One limitation to DAP-seq, as well as all other existing TF binding assays, is the significant upfront investment required to purify each TF of interest. This is the major bottleneck for all high-throughput TF DNA binding techniques, and the primary restriction on the total number of TFs that can be assayed. In the original DAP-seq method, TF proteins are expressed in vitro from E. coli plasmid templates, which allows fusion of the TF coding sequence with an affinity tag that is required for the pulldown of the expressed TF and the DNA sequences it binds to. This limits widespread application to non-model organisms for which pre-existing TF plasmid collections are not available, and in particular to microbial studies where short generation times and high mutation rates have generated a diversity of TFs too vast to be practically surveyed using a plasmid-based approach. In addition, the original DAP-seq method only enables mapping gDNA binding properties in a single genome at a time. The relationships between TFs, their binding sites, and target genes are known to be conserved sometimes over incredibly long periods of time, and have been shown to be a predictor of conserved biological functions.17,18 Therefore, a broader understanding of how TF binding sites and target genes evolve across phylogenetically relevant sets of species will be of great value to reveal the conservation, evolution, and the function of TF-target gene pathways, of which our current understanding is very limited.

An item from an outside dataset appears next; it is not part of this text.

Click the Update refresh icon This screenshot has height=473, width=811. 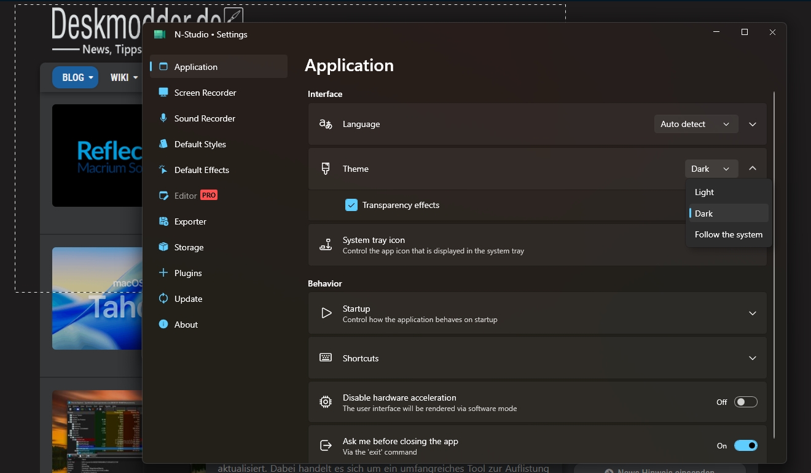[163, 299]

This example illustrates the production of biotin-labeled TFs using biotinylated lysine tRNA. A schematic is provided in
Primers specific to each transcription factor were designed against the first and last 20-24 bases of the corresponding coding sequence. All non-standard start codons were switched to ATG. In each forward primer, a 5′ constant region was introduced immediately upstream of the sequence annealing to the start of the coding sequence, containing a T7 polymerase promoter and Kozak sequence. In each reverse primer, a 5′ sequence of 30×T was introduced to mimic a poly-A tail and facilitate protein expression in eukaryotic in vitro systems. These primers were used to amplify transcription factor coding sequences directly from the genomic DNA using KAPA HiFi 2×PCR master mix with the following conditions: Ta=60° C., 2 minute extension time at 72° C., total reaction volume=50 uL, for 24 cycles of PCR. PCR products were checked for amplification specificity using an Agilent 2200 TapeStation instrument. PCR products were purified using Omega Mag-Bind TotalPure NGS SPRI beads and eluted in 12 μL Tris-HCl buffer pH=8, yielding a DNA concentration of approximately 20-200 ng/μL.

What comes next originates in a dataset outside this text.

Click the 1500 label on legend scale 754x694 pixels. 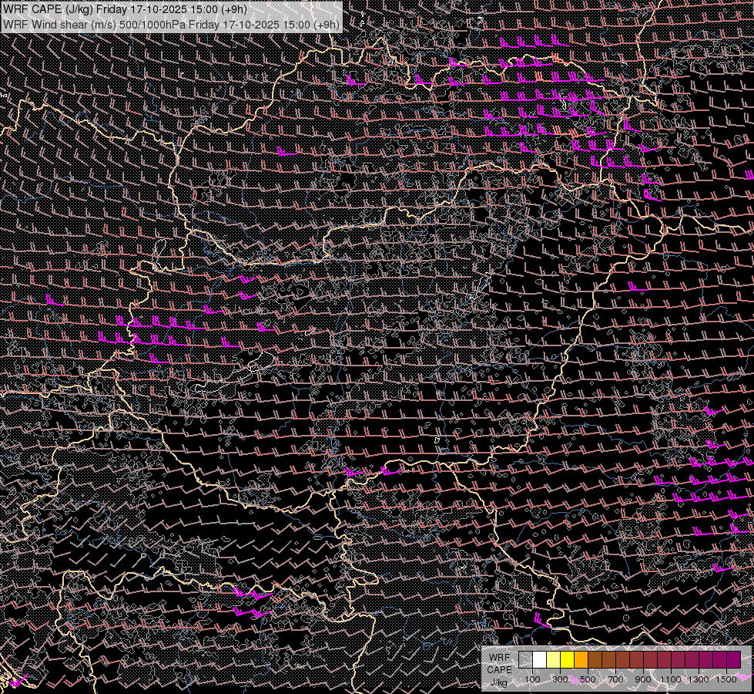tap(726, 679)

TF proteins were expressed in vitro in 96-well microtiter plates using Promega TnT T7 Quick for PCR DNA following the manufacturer's protocol. For each 50 μL reaction, we use 5 μL of purified TF PCR product for a total of 250-1000 ng template. Negative control wells were included containing mock PCR product, where the PCR was performed with water in place of primers. In order to produce biotin-tagged TF proteins that can later be purified using streptavidin-coated beads, we also spiked in 4 μL of Promega Transcend tRNA to each 50 μL reaction. After combining all components at 4° C., the mixture was incubated at 30° C. overnight (12-18 hours).
The following example illustrates the use of the biotin-labeled TF proteins in DAP-SEQ.

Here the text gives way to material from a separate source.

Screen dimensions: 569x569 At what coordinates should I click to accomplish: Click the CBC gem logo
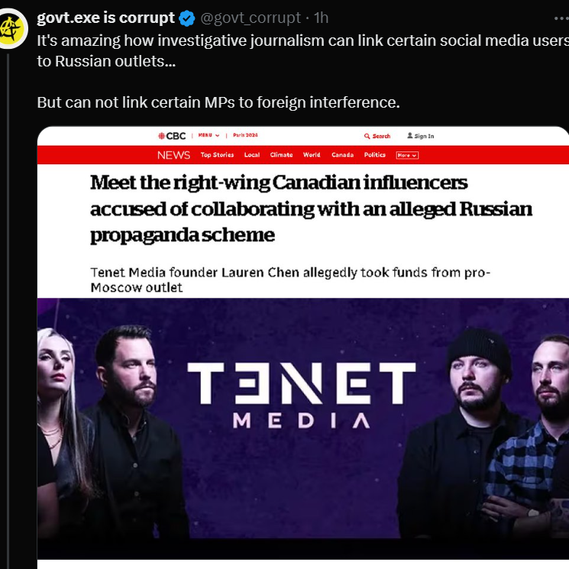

We investigated 354 transcription factors in 48 bacterial genomes, and generated 17,000 high quality TF binding site maps. This unprecedented rich dataset revealed themes of ancient conservation as well as rapid evolution of gene regulatory modules. We observed various patterns of evolution and regulatory rewiring, where the TF's sensing and regulatory role is maintained while the arrangement and identity of target genes diverges. Such regulatory rewirings execute analogous functions in some cases, while in others appear to have been repurposed for entirely new functions. We also integrated existing phenotypic information, established novel functional regulatory modules, and defined new pathways. Finally, we identified 242 new TF DNA binding motifs, yielding a 70% increase of characterized TF motifs in Escherichia coli, and annotations of TF motifs in Pseudomonas simiae for the first time. Integrative analyses of the TF DNA motifs across bacterial genomes revealed deep conservation in gene promoter architecture. Our methods are highly versatile for rapid characterization of gene pathways across any organisms, enabling direct annotation and dissection of regulatory pathways and laying the foundation for modeling and designing synthetic regulatory networks.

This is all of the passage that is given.